- **EXERCISE DETAILS**: Rewrite the entries from the line with "Image resolution: width=768, height=821." to the line with "Cashless (190, 31)", swapping "Promoter" for "Organizer" and leaving everything else the same. Give only those lines.

- **DATA SECTION**:
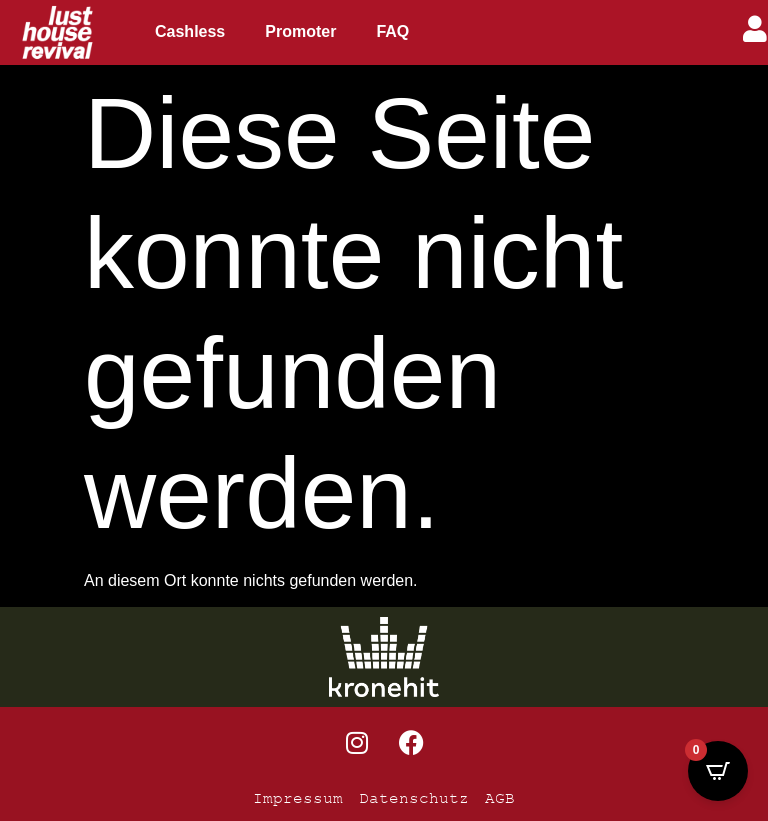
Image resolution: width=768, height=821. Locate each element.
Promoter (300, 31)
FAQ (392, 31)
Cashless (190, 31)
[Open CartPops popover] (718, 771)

---

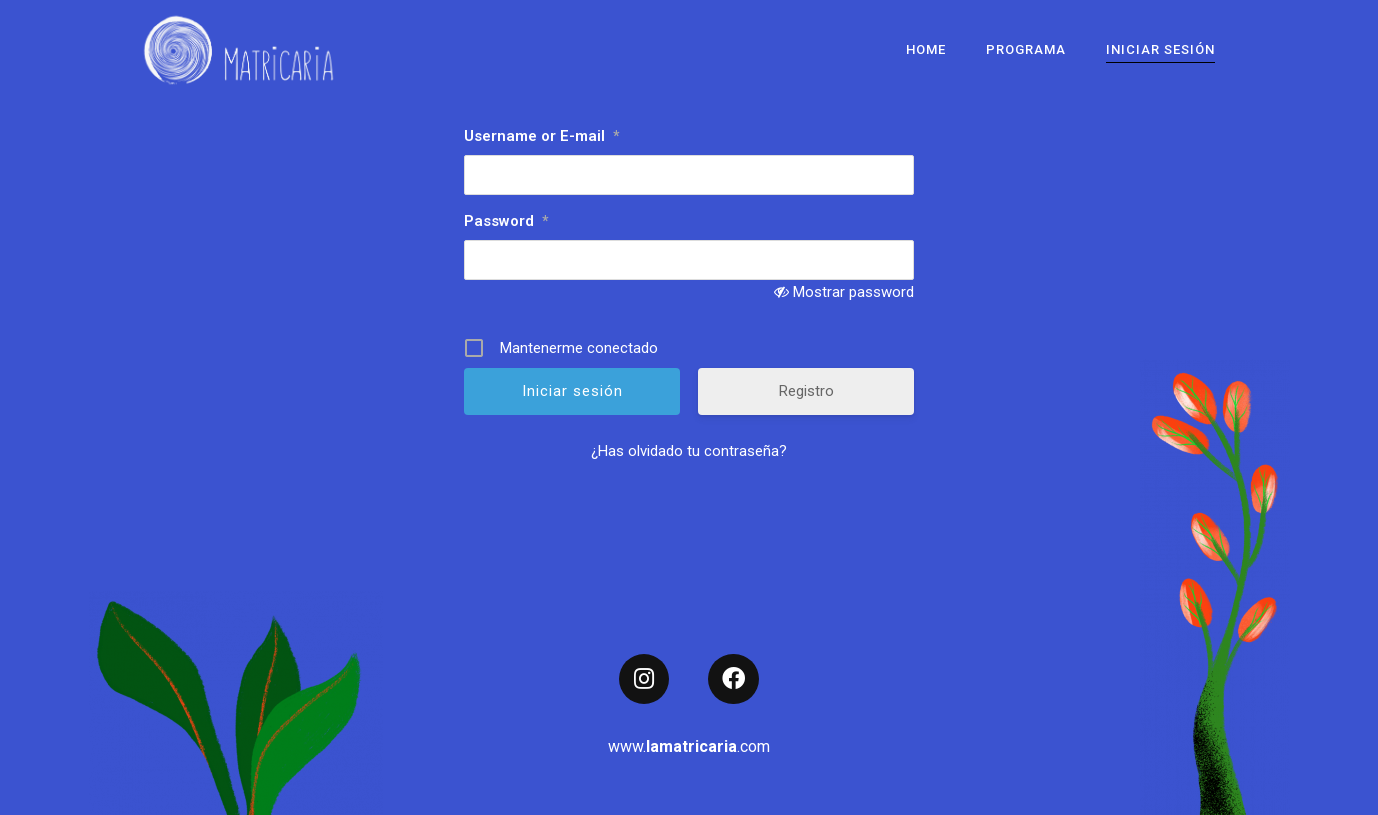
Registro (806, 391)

==

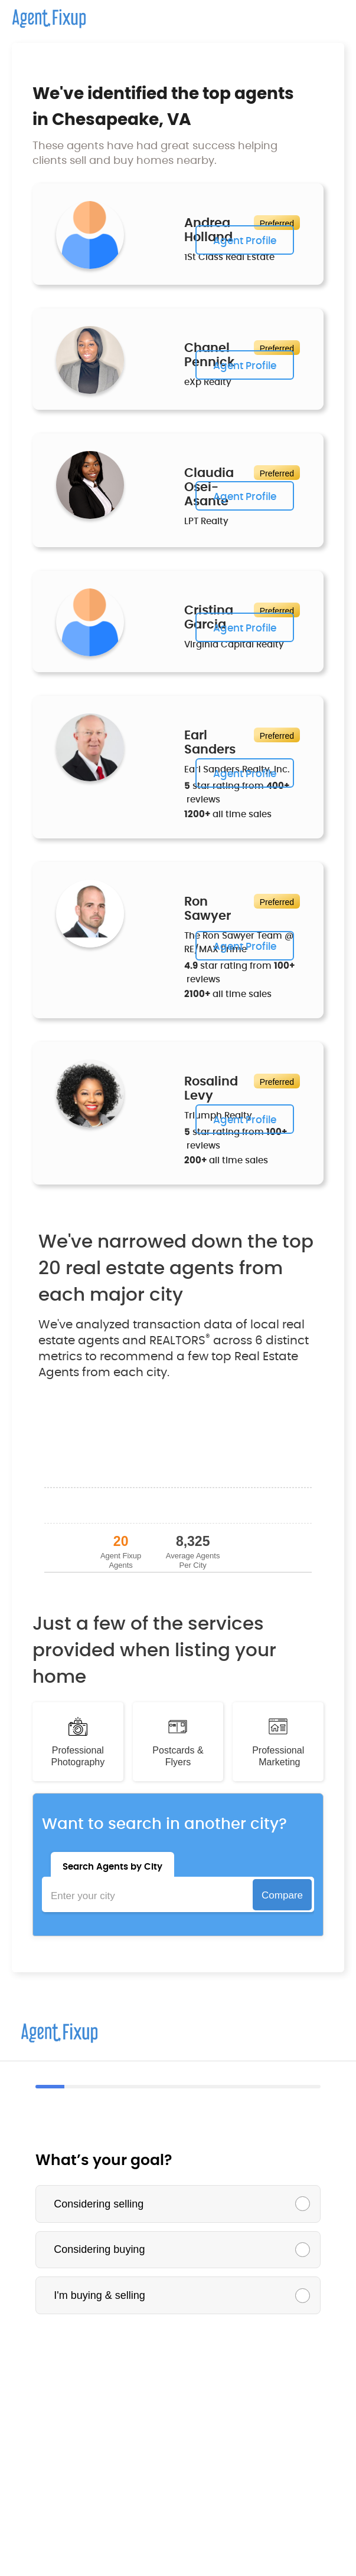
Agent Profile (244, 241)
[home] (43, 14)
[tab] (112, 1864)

- **FINAL RESULT**:
Image resolution: width=768, height=821. Locate each element.
Organizer (300, 31)
FAQ (392, 31)
Cashless (190, 31)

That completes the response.